Acreditamos na retomada lenta do crescimento do varejo e na recuperação do poder de compra do brasileiro daqui pra frente. Ainda para este ano, podemos esperar uma retomada, mas após as eleições, no quarto trimestre. Para 2018 e 2019, a perspectiva continua positiva, embora estejamos analisando ainda todos os cenários com muita cautela, visto que os indicadores macroeconômicos, apesar de terem melhorado, estão voláteis. Há ainda a questão das eleições, que terão impacto, claro. Para isso, nossos últimos movimentos têm sido na busca de facilitar a vida dos consumidores, ampliando as alternativas de canais e mantendo a diversidade no portfólio. O cenário mais temido pós-eleições é aquele em que as incertezas sejam mantidas. Somos otimistas por natureza. Um plano de governo instalado, com um projeto para o país, democraticamente escolhido, é bom para todo mundo. É isso que esperamos.
Ainda é possível dizer que o setor de beleza é dos menos impactados por crises?
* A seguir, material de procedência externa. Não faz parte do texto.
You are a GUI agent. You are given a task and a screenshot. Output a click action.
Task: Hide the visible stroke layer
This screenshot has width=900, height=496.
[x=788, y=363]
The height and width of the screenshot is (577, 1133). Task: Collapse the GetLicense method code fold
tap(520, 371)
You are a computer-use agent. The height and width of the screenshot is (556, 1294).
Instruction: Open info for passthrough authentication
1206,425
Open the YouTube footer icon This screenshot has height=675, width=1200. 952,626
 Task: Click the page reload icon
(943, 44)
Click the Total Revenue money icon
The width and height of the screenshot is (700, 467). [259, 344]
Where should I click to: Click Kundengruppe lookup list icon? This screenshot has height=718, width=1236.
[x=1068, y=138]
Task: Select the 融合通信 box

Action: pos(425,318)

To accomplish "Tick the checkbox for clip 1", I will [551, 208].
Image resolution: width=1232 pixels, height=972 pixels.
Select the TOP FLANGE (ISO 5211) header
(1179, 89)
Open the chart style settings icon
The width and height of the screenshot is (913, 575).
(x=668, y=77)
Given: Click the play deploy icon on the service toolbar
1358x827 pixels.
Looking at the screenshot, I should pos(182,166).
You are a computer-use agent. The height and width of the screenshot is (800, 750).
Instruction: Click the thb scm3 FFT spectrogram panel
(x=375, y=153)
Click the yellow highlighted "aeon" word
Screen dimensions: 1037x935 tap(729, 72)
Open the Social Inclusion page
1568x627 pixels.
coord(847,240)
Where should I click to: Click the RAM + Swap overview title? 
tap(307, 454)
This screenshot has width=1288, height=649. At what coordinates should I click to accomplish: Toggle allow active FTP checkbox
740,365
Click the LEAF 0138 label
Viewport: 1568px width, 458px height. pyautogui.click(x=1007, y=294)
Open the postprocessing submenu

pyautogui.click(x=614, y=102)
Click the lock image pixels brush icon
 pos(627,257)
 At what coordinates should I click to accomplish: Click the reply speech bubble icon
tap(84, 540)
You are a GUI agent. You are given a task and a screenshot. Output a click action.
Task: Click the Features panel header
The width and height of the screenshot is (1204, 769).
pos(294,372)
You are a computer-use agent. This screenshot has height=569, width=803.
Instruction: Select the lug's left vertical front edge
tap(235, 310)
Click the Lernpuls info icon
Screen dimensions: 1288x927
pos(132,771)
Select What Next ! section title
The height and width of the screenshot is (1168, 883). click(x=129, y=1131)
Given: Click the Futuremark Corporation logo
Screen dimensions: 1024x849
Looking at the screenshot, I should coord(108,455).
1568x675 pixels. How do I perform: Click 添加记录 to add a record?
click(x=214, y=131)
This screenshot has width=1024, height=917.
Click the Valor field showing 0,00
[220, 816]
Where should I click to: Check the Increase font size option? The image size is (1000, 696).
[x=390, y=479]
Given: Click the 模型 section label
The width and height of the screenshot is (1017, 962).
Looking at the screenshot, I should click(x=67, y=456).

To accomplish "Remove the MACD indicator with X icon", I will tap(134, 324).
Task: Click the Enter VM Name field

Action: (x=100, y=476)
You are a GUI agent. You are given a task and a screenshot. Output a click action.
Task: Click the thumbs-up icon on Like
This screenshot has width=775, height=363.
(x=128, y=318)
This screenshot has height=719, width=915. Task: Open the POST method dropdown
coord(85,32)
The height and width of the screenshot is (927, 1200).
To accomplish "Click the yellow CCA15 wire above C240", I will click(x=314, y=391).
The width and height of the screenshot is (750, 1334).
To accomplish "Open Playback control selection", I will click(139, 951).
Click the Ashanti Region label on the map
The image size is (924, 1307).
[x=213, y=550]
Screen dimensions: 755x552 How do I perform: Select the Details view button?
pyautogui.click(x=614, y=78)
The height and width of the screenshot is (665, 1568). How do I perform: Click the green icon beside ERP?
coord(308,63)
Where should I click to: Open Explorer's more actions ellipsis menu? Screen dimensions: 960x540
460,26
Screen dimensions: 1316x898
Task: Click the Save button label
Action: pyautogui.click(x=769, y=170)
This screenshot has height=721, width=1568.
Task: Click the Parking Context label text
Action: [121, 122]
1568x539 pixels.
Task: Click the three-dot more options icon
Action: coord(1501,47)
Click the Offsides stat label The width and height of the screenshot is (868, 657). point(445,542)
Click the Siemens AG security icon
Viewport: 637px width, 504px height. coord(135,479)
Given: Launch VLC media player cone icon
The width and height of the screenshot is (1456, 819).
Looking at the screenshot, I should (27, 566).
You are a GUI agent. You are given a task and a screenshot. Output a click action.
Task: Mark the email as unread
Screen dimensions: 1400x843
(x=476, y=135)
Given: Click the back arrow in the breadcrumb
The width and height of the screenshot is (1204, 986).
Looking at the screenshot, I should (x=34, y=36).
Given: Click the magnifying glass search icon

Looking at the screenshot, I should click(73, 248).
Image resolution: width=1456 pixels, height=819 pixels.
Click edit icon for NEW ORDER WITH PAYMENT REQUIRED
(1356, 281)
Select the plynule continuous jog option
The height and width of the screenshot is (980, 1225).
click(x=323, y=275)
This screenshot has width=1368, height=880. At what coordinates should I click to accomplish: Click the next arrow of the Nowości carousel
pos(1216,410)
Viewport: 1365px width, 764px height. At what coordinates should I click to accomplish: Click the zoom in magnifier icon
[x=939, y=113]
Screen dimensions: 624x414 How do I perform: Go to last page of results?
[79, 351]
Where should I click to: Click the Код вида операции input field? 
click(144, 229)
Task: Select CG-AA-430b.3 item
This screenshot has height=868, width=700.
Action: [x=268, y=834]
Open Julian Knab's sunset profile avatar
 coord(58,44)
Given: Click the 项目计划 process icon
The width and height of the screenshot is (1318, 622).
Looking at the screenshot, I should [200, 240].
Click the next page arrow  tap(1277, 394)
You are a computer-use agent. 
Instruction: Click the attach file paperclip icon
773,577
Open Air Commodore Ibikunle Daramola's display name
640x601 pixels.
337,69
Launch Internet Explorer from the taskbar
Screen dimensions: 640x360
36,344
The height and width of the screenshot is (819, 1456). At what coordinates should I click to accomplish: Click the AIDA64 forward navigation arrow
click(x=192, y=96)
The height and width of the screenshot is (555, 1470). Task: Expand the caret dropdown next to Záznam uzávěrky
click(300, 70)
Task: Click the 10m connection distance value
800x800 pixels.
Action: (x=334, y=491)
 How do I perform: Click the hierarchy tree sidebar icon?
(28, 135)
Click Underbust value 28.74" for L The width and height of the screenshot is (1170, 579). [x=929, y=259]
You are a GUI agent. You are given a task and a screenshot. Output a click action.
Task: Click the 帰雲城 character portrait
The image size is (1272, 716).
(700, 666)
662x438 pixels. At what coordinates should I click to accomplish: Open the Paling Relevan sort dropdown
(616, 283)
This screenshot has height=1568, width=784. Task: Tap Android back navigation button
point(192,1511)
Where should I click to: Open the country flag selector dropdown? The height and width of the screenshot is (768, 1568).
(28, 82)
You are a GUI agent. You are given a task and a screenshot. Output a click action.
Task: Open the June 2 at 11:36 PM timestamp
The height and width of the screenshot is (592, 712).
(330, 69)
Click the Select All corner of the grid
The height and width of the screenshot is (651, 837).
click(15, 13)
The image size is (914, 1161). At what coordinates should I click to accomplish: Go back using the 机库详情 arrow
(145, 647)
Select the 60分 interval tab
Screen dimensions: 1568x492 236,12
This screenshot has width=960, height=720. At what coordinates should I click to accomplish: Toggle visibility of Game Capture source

O mercado de beleza está inserido em um contexto desafiador, mas foi impactado em menor escala, pois é um setor resiliente, muito dependente da renda disponível. As pessoas, mesmo na crise, buscam manter sua autoestima. Nesse cenário, marcas de qualidade e de confiança buscam estar juntas do consumidor afetado.
A questão ambiental sempre foi presente na companhia, mas os concorrentes têm aumentado os esforços nessa direção. Por exemplo, abandonando os testes em animais. Como esse assunto é tratado no grupo?
Temos a questão ambiental no nosso DNA e tratamos a sustentabilidade como modelo de negócio, inserido em todas as áreas da organização. Além da Fundação Grupo Boticário de Proteção à Natureza, de conservação ambiental, mantida por nós desde 1990, somos protagonistas no estudo e desenvolvimento de métodos alternativos no Brasil. Excluímos o uso de animais nos testes de cosméticos há 18 anos, muito antes de o mercado falar desse tema. Fomos os primeiros a desenvolver a tecnologia de pele 3D no Brasil e a produzi-la localmente. Além disso, também fomos pioneiros ao utilizar a tecnologia organs on a chip, que simula o comportamento de órgãos humanos, identificando possíveis reações alérgicas causadas por produtos cosméticos a partir da pele, o que elimina testes em humanos.
Quem é Artur Grynbaum
Formado em administração e economia, com pós-graduação em finanças, Artur Grynbaum, 49 anos, ingressou no Boticário em 1986, como assistente financeiro. Passou pelos cargos de assessor de diretoria, diretor financeiro, diretor comercial e vice-presidente. Em 2008, assumiu a presidência da companhia.